Ama asıl kışkırtıcı, BDP ve bölücüler! Şüphe varsa, şu sırada öfkenin son haddini bulduğu Hatay Dörtyol’a, BDP’lilerin, konvoy halinde, milletvekilliği dokunulmazlık zırhını kullanarak, saldırmak teşebbüsleri kışkırtma değil de nedir? “Barış Hareketi” imiş. Selahattin Demirtaş ve avanesi, “barış mesajları” vereceklermiş... Güldürmesinler bizi! Eğer Hatay Valisinin ve Emniyet Müdürünün basireti, kararlılığı olmasaydı ve Dörtyol’a girselerdi, olacakları, asıl oradaki Kürt kökenlilerin maruz kalacakları nahoş harekâtları tahmin edemiyorlar mı? Selahattin Demirtaş ve şerikleri, O “Dünya alt üst olsa da gireceğiz” diye meydan okuyan vekil, Türkiye’nin “alt üst” olacağını bilmezler mi? Çok iyi bilirler, ama maksatları da bu; neticede bir dış gücün müdahalesini davet etmek! “Büyük plan” -asıl “büyük kışkırtma” budur!
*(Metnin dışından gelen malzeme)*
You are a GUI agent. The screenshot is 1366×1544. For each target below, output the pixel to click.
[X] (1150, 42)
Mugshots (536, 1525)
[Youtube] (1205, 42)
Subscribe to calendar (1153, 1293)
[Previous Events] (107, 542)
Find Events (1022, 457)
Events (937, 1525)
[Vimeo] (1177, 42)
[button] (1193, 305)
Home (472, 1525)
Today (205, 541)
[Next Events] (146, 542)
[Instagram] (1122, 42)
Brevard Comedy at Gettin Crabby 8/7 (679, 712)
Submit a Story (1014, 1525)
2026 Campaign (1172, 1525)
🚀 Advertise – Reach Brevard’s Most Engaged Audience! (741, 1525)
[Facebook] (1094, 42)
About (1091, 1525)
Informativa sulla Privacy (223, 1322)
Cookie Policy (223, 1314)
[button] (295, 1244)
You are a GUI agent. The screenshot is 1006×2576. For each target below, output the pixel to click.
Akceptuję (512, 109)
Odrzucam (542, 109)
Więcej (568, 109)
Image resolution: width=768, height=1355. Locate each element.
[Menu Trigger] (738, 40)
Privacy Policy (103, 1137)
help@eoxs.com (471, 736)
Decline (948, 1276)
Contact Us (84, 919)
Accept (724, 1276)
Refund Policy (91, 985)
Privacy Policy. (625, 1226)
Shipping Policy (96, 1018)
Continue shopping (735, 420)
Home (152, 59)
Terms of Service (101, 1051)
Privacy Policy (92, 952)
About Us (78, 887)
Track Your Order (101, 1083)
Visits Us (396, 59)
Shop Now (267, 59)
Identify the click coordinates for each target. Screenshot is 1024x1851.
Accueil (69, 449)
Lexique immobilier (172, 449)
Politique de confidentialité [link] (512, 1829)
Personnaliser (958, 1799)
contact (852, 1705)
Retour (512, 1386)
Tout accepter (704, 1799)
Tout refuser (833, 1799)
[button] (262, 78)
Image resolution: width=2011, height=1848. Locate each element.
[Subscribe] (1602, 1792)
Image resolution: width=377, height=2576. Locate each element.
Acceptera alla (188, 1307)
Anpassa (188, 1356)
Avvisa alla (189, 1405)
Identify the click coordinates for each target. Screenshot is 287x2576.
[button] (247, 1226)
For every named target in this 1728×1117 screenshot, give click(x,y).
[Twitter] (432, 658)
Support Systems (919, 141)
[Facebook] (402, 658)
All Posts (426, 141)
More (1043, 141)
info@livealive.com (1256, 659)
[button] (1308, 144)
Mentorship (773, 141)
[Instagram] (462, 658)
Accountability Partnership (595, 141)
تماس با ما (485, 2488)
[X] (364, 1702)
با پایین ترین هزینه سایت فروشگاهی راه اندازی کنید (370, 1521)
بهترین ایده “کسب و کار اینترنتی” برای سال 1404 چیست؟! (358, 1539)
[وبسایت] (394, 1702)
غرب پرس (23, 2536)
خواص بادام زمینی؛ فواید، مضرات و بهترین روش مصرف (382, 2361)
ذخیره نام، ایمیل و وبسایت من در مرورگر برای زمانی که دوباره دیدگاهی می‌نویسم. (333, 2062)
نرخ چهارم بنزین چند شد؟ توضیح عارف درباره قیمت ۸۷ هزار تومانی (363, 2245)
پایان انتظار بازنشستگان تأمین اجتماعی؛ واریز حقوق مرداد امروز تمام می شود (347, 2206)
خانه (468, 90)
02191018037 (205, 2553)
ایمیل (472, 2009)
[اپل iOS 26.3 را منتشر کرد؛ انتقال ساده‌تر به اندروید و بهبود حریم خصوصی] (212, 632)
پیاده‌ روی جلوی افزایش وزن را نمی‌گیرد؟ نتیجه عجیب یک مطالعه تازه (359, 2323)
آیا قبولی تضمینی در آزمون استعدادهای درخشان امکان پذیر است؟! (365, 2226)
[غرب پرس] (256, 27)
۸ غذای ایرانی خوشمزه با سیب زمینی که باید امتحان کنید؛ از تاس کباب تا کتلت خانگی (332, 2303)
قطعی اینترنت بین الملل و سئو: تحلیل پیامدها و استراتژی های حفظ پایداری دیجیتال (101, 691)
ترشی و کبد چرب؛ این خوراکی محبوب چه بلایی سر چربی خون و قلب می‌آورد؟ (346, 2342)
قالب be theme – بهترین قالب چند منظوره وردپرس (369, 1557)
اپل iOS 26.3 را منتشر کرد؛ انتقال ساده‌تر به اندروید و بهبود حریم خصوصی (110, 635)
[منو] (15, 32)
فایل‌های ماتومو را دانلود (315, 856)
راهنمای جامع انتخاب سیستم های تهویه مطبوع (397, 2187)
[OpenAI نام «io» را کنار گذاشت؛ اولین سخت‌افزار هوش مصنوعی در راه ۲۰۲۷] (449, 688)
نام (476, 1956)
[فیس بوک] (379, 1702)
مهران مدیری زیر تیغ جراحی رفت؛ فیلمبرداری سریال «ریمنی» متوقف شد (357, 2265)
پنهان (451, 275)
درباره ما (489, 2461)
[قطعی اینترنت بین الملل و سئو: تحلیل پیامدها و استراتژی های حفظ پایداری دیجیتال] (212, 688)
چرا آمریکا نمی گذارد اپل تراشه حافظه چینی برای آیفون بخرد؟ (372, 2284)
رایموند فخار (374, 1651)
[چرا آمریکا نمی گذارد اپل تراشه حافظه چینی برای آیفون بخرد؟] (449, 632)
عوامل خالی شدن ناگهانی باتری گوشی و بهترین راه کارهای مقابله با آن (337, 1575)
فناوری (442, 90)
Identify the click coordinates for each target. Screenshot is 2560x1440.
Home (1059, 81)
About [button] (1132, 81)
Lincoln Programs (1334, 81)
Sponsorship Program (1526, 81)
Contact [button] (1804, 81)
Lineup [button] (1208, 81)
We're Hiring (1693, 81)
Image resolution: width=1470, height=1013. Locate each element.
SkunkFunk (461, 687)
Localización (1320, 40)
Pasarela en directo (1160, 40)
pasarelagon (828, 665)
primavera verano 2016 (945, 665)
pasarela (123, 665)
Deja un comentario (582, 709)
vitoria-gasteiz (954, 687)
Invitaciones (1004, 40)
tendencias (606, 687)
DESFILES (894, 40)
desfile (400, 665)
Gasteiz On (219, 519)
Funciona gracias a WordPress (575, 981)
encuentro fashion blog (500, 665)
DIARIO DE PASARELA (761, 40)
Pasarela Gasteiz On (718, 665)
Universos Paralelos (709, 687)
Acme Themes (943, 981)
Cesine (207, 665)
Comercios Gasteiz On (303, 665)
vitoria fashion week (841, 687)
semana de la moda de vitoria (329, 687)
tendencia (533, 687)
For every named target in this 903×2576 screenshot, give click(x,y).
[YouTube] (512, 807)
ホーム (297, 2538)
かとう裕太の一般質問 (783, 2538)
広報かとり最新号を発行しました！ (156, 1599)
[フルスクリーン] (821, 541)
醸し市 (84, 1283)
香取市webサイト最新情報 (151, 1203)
Gazete köşelerinde boşuna “byte”, TV programlarında boşuna nefes tüketilmesin, abesle iştigal edilmesin! İçimizdeki düşman 5. kolun kendisi. Baş provokatörler, bu adamlar ve kadınlardır... Bir “radikal cerrahi” de burada zorunlu!
Bu sözde “millet”, aslında PKK vekillerinden Siirt Milletvekili Osman Özçelik, “Bir arada yaşamak konusunda artık fazla ısrarcı olmayacağız” demiş... Kendilerini Türk milletinden saymayanlarla birlikte yaşamakta, asıl biz ısrarcı değiliz. İstedikleri yerin dibine gidebilirler ama bu toprakları “o yere” götüreceklerini sanıyorlarsa çok yanılıyorlar.
Ahmet Altan, “Burası Türklerin ülkesi değil... Burada yaşayan herkesin ülkesi” diyor. İnşallah bir gün hanyanın ve Konya’nın nerede olduğu ona öğretilir. Bu vatan “Türklerin vatanıdır”. Bazıları “Türküz” diyemiyorlarsa, onlardan başka kaybedeceğimiz bir şey yok... Zaten onları çoktan gözden çıkardık!
AMENTÜ: Ambalaja “Hayır”. AKP iktidarı yıkılmalı. T.C. yaşamalı.